Ausgangstext:
-------------------------
"Diese Krise geht an die Substanz des deutschen Schiffbaus. Da können wir uns keine weitere Show-Veranstaltung leisten", sagte Daniel Friedrich, Bezirksleiter der IG Metall Küste. "Von der Konferenz in Rostock muss das Signal ausgehen: Gemeinsam sichern wir die Zukunft des Schiffbaus in Deutschland." Vor Beginn der Konferenz ruft die Gewerkschaft am Montag in Rostock und an zahlreichen anderen Werftstandorten unter anderem in Rendsburg, Kiel, Flensburg, Stralsund, Wismar und Papenburg zu Protesten auf.
Die IG Metall fordert arbeits- und strukturpolitische Maßnahmen. "Wir wollen mit allen Beschäftigten durch die Krise kommen. Dazu brauchen wir eine Verlängerung der Regelungen zur Kurzarbeit im Schiffbau, aber auch in anderen Branchen wie der Flugzeugindustrie", so der IG Metall-Bezirksleiter. Für die Unternehmen müsse gelten: Kurzarbeit und tarifliche Arbeitszeitverkürzungen statt Entlassungen sowie Festanstellungen statt Leiharbeit und Werkverträge. "Den Arbeitgebern sagen wir deutlich: Wer Tarifverträge angreift oder Stammarbeitsplätze gegen billigere Werkverträge austauschen will, wird auf unseren Widerstand stoßen."
Gesamtstrategie fehlt
Eine Chance für die Branche sieht die IG Metall im Klimaschutz. "Mit klimafreundlichen Antrieben und Technologien lässt sich Arbeit auf Werften und bei Zulieferern sichern. Eine von der EU unterstützte Erneuerung der Fährflotte kann für mehr Nachfrage im europäischen Binnenmarkt sorgen", erläuterte Friedrich. "Staatliche Förderung muss für Arbeit und Wertschöpfung bei uns sorgen. Die Reeder, die mit öffentlichen Finanzierungen überwiegend in Südostasien bestellen, müssen dafür stärker in die Pflicht genommen werden."
-------------------------
Einträge:

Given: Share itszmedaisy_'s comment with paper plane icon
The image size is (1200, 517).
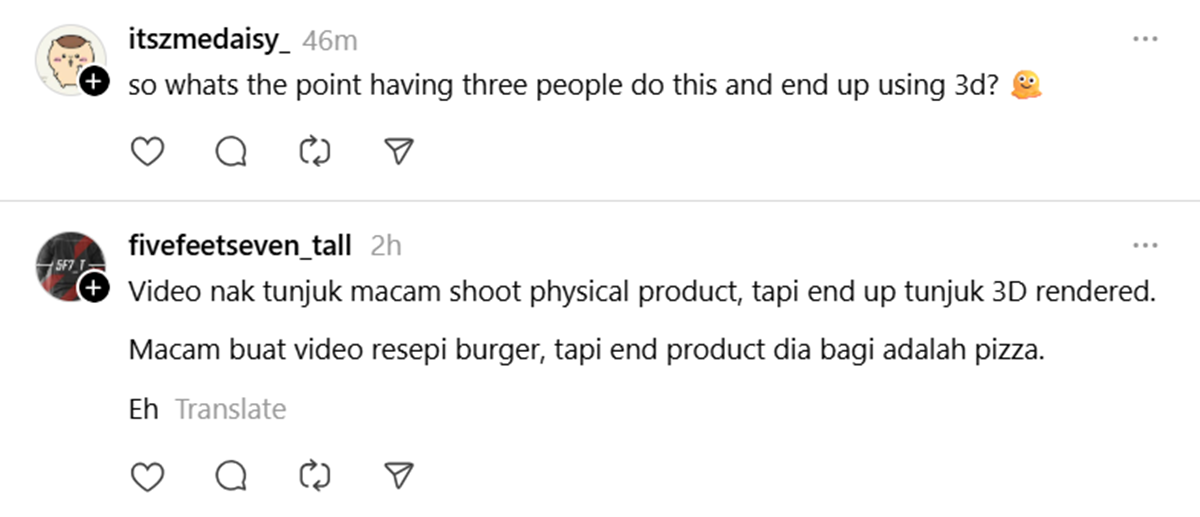Looking at the screenshot, I should pyautogui.click(x=399, y=151).
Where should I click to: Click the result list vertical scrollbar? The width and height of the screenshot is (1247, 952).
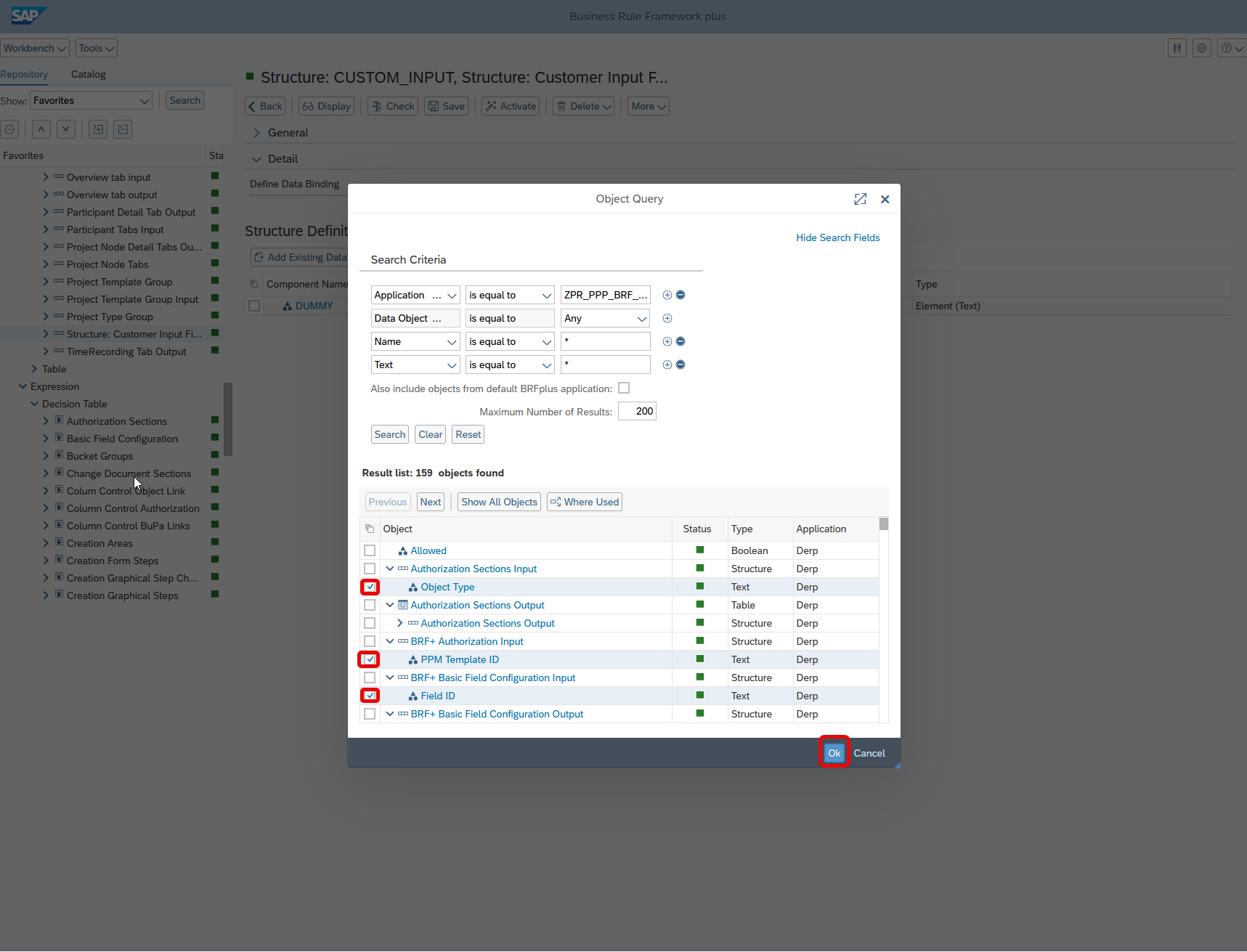click(883, 617)
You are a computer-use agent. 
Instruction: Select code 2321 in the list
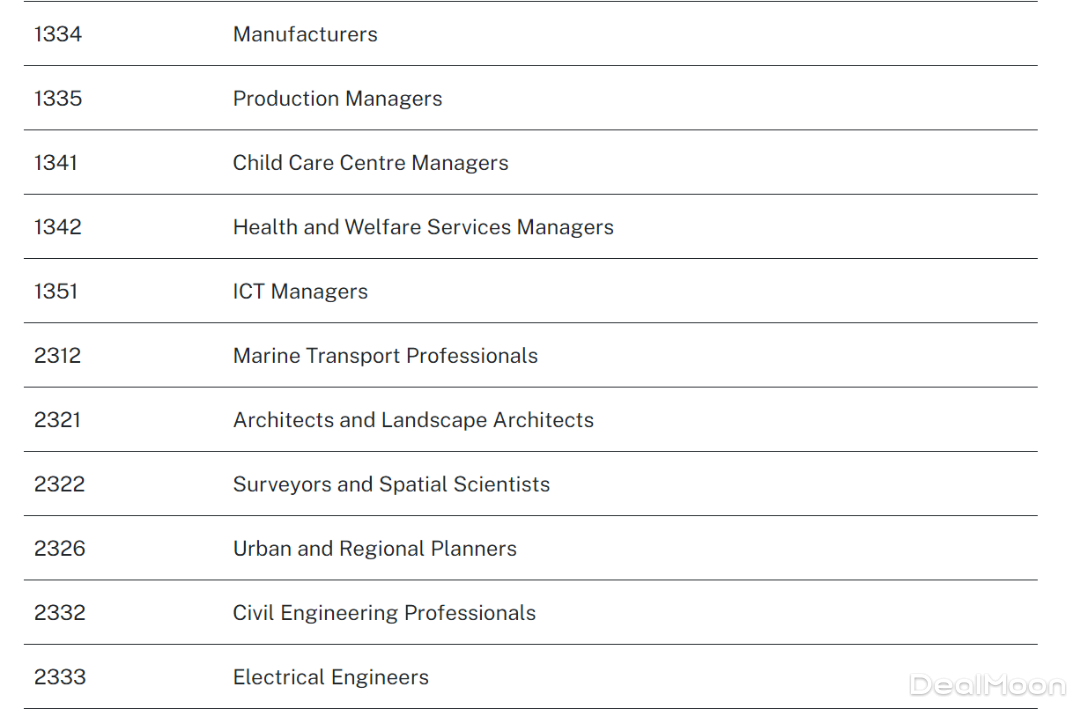(x=58, y=420)
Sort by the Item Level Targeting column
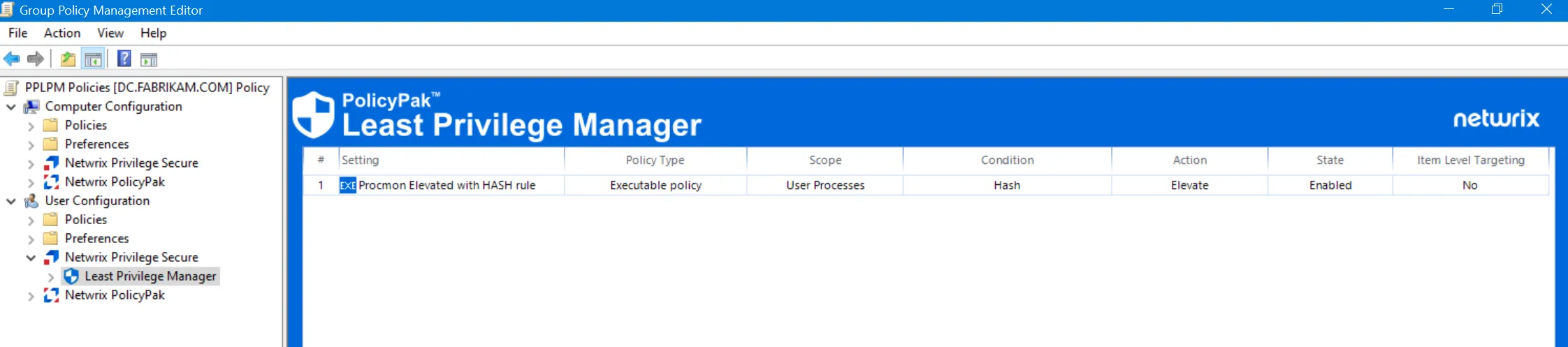The image size is (1568, 347). 1470,160
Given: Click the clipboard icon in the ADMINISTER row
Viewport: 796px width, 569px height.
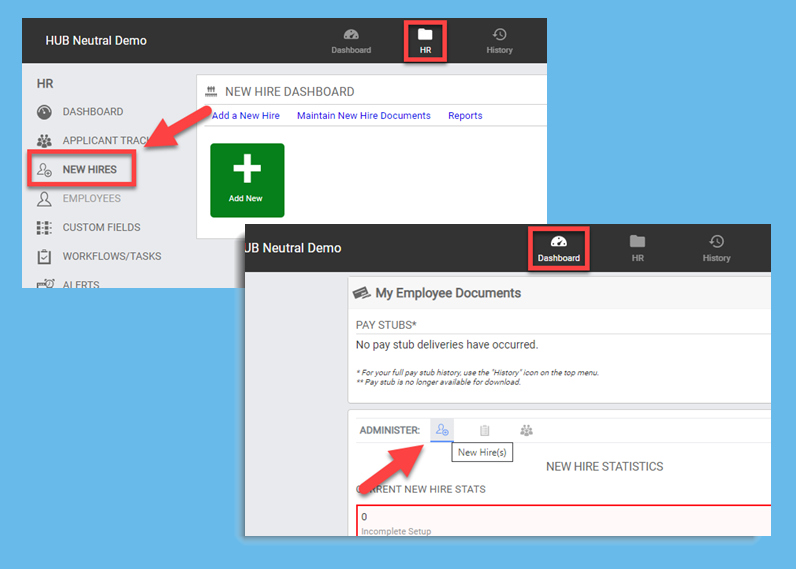Looking at the screenshot, I should click(x=484, y=430).
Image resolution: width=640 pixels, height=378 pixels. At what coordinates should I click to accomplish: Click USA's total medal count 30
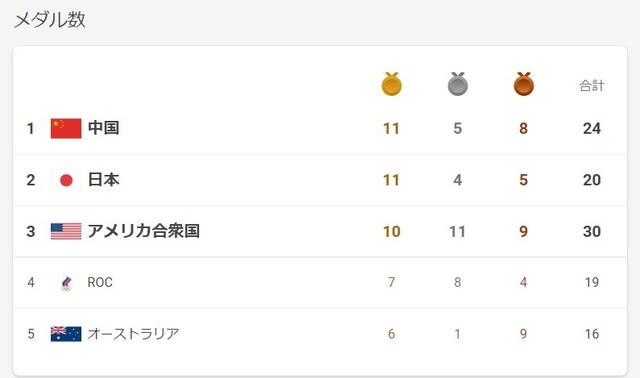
-------------------------
Fragen zum Material:
(1) Nennen Sie alle Werftstandorte außer Rostock, die der Ausgangstext zum Schiffbau als Orte der Proteste namentlich aufführt.
(2) Welche Funktion hat Daniel Friedrich laut dem Ausgangstext zum Schiffbau?
(3) Führen Sie den Ausgangstext zur Krise im deutschen Schiffbau im Anschluss an seinen letzten Satz fort.
Die Einträge stammen aus einer anderen Quelle als der Ausgangstext.

Antworten je Aufgabe:
(1) Rendsburg, Kiel, Flensburg, Stralsund, Wismar, Papenburg

(2) Er ist Bezirksleiter der IG Metall Küste.

(3)
Die Gewerkschaft mahnt zudem eine Perspektive für den Marineschiffbau in Deutschland an. "Es wird viel über Konsolidierung geredet, aber es fehlt nach wie vor ein Dialog über die Gesamtstrategie, bei dem es auch um die Beschäftigten und Standorte geht", so Friedrich. Entscheidend für die Branche sei, dass die angekündigten Aufträge zügig umgesetzt werden und nicht an einer bürokratischen Vergabepraxis scheitern. "Auch die kleinen Reparaturwerften an den Marine-Standorten dürfen nicht verloren gehen."
Allein auf den Werften sind seit Beginn der Pandemie mehr als 1000 Arbeitsplätze verloren gegangen. Weitere 5600 sind nach Berechnungen der Gewerkschaft derzeit akut bedroht, hinzukommen Hunderte bei Zulieferern. In den vergangenen Jahren hatte sich die Branche stabilisiert. Der Spezialschiffbau, insbesondere der Passagierschiffbau, sorgte bis Anfang vergangenen Jahres sogar für einen leichten Aufbau an Beschäftigung. In der letzten Schiffbauumfrage, der jährlichen Befragung von Betriebsräten im Auftrag der IG Metall, zählten die Werften 18.115 Beschäftigte.